Recently, several studies reported that some certain lncRNAs were selectively packaged into exosomes. They proposed that the abundance of exosomal RNA transcripts was closely related to their expression in the cell of origin. Unfortunately, the mechanism underlying the packaging of the contents with certain biological functional into exosomes was still not well understood nowadays51. In our study, functional enrichment analysis indicated that the prognostic exosome-related lncRNAs commonly enriched in the pathways associated to immunity. The infiltrating levels of some immune cells were elevated with the decreased risk score and some immune signatures were activated with the decreasted risk score. Based on published works, a growing number of studies focused on TIME identified the potential effects of lncRNAs on infiltrating immune cells. A study in hepatocellular carcinoma (HCC) demonstrated that HCC-derived exosomal lncRNA TUC339 played an important role in macrophage activation and M1/M2 polarization, which clarified the complicated interactions between tumor and TME mediated by exosomal lncRNAs52. Moreover, Domvri et al. found that exosomal lncRNA PCAT-1 had close connection with the immune response and tumor stroma remodeling. The results revealed that PCAT-1 regulated Kras-associated pulmonary chemoresistance by increasing the expression of the immunosuppressive microRNAs miR-182/miR217 in lung tissues, further contributing to the formation of pre-metastatic niche and the subsequent burden of pulmonary metastasis53. Consequently, we inferred that the characteristics of infiltrating immune cells were closely related to the exosome-related lncRNAs and verified that exosome-related lncRNAs based on risk model could play an important role in immune cell infiltration.
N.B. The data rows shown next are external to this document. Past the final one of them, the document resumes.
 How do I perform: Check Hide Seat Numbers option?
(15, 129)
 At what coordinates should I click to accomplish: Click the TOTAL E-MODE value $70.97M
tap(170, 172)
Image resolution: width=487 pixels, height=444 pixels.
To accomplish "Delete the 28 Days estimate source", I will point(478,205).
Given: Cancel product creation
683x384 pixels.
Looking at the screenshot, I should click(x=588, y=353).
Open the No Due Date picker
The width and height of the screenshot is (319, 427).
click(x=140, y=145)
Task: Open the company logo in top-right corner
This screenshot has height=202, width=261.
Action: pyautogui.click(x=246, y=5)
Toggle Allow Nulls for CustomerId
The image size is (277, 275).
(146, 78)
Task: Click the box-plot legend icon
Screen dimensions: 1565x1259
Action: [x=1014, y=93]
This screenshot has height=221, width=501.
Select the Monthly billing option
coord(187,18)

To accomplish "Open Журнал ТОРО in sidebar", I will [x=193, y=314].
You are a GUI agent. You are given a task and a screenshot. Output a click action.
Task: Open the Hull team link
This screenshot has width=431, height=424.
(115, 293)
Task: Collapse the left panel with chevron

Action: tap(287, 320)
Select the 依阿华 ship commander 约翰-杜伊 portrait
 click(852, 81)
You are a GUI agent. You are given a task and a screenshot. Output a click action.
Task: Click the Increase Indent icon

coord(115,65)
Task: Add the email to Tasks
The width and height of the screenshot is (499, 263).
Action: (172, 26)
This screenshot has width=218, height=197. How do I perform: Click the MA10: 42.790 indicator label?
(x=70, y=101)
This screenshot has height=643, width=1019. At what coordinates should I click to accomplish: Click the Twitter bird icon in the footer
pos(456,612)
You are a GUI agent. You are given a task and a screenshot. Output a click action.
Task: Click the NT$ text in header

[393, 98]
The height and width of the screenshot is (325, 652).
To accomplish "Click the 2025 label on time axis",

Because of the results linked the exosomal lncRNA risk model to immune infiltration in BC, these exosome-related lncRNAs may be targets for treatments with immune checkpoint inhibitors. In our study, high-risk group based on 15-exosomal-lncRNA risk model presented lower expression levels of immune checkpoint molecules with poor clinical outcomes. Additionally, MSI analysis and IPS analysis were applied to patients in high- and low- risk groups, indicating that high-risk group patients tended to present worse immunotherapy response. Consequently, exosome-related lncRNAs signature could efficiently predict immunotherapy response in BC patients, which could be beneficial for the development of clinical treatment strategies.

This was the first study to build and validate an exosome-associated lncRNA signature based on 15 exosome-associated lncRNAs from a public database with retrospective data. And the signature was identified as an independent prognostic factor for BC patients. Nevertheless, some limitations in current study should be noticed. First, a single data source was used from TCGA database. Second, some prognostic factors such as chemotherapy data and immunotherapy data were not included in the univariate and multivariate COX regression analysis because of the incomplete data for these parameters. Third, there were seldom studies about BC involving the 15 selected lncRNAs. It is meaningful to conduct wet experiments to validate the expression of the selected lncRNAs in exosomes secreted from BC in the future. At last, our work only initially revealed the correlation between exosome-associated-lncRNA risk score and immune cells infiltration and immunotherapy response, but seldom involved the relationship between exosomal lncRNAs and TIME. Therefore, additional prospective studies are important to verify the value of this signature in prognosis and the underlying mechanisms of exosomal lncRNAs in anti-tumor immunity should be further detected by wet experiment. In general, the results of our study will provide novel ideas for BC treatment.

Conclusion

A novel exosome-related lncRNA risk model was established through bioinformatics approaches and relevant algorithms, that was related to the immune cell infiltration. Our study indicated that the exosome-related lncRNA-based signature showed outstanding performance in determining the prognosis and immunotherapy responsiveness of BC patients. Moreover, it can be served as a potential independent prognostic factor and provide novel insights for immunotherapy for BC.